> Parts of the exercise:
(a) According to the patch cover letter, how is the spurious ENOENT bug fixed?
(b) Please sum up the patch cover letter in two sentences.
(c) Copy the patch cover letter word for word from "A: active namespace" up to and including "(kls->last_ns_id + 1)".

> Quoted passage:
[PATCH 0/4] nstree: Fix spurious ENOENT in listns pagination during grace period

Yohei Kojima posted 4 patches 2 months, 1 week ago
kernel/nstree.c                               |  68 ++++--
.../namespaces/listns_pagination_bug.c        | 200 ++++++++++++++++++
.../selftests/namespaces/ns_active_ref_test.c |   4 +
.../testing/selftests/namespaces/nsid_test.c  |   8 +
4 files changed, 258 insertions(+), 22 deletions(-)
[PATCH 0/4] nstree: Fix spurious ENOENT in listns pagination during grace period
Posted by Yohei Kojima 2 months, 1 week ago
This series fixes the spurious ENOENT set by listns when (1) pagination
is used and (2) listns tries to start enumeration from a destroyed or
inactive namespace.

The Cause of the Bug
====================
This bug was caused by lookup_ns_id_at(kls->last_ns_id + 1, ...), which
is called by do_listns(). This function returned NULL if the first
namespace after the given ns id was destroyed or inactivated before this
function is called:

A: active namespace
D: destroyed (or inactive) namespace

         +-----+-----+-----+-----+-----+-----+-----+-----+
state:   |  A  |  A  |  A  |  D  |  D  |  A  |  A  |  A  |
ns_id:   |  1  |  2  |  3  |  4  |  5  |  6  |  7  |  8  |
         +-----+-----+-----+-----+-----+-----+-----+-----+
	                |     |
		        |     +-- (kls->last_ns_id + 1)
		        +-- req.ns_id = 3

For listns(), there is no way to distinguish this case with the case
nstree is empty, therefore it returns -ENOENT although three namespaces
remains in the tree.

Solution
========
The bug is fixed by iterating over the nstree's internal list until it
reaches the first active namespace.

Patches Sequence
================
Patches 1 and Patch 2 fix the existing issues in namespace selftests.
Patch 3 fixes the spurious ENOENT bug. Patch 4 adds a regression test
for this bug.

Disclaimer on Reproduction
==========================
Unfortunately I couldn't reproduce this bug on VM environment, perhaps
because the test I added relies on timing-sensitive RCU behavior. At
least, I confirmed that this bug reproduces on my bare-metal machine
equipped with i7-14700K. Also, I confirmed that all namespaces tests
pass after applying this series.

> Provided data:
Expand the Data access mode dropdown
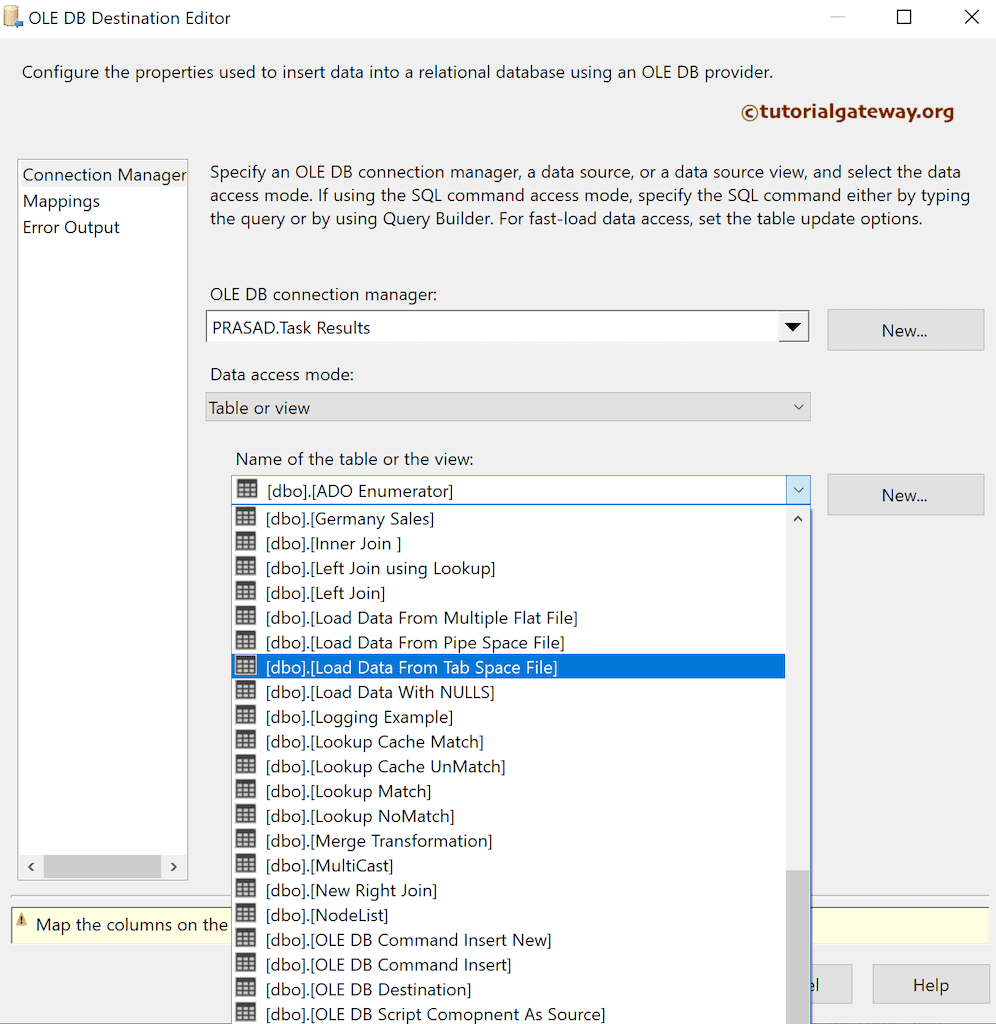The height and width of the screenshot is (1024, 996). pos(797,407)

> Task responses:
(a) It is fixed by iterating over the nstree's internal list until it reaches the first active namespace.

(b) The series fixes a spurious ENOENT that listns sets when pagination is used and enumeration would start from a destroyed or inactive namespace, because lookup_ns_id_at() returned NULL when the first namespace after the given ID was destroyed or inactivated. Patch 3 fixes this by iterating over the nstree's internal list until it reaches the first active namespace, while patches 1 and 2 fix existing issues in the namespace selftests and patch 4 adds a regression test.

(c)
A: active namespace
D: destroyed (or inactive) namespace

         +-----+-----+-----+-----+-----+-----+-----+-----+
state:   |  A  |  A  |  A  |  D  |  D  |  A  |  A  |  A  |
ns_id:   |  1  |  2  |  3  |  4  |  5  |  6  |  7  |  8  |
         +-----+-----+-----+-----+-----+-----+-----+-----+
	                |     |
		        |     +-- (kls->last_ns_id + 1)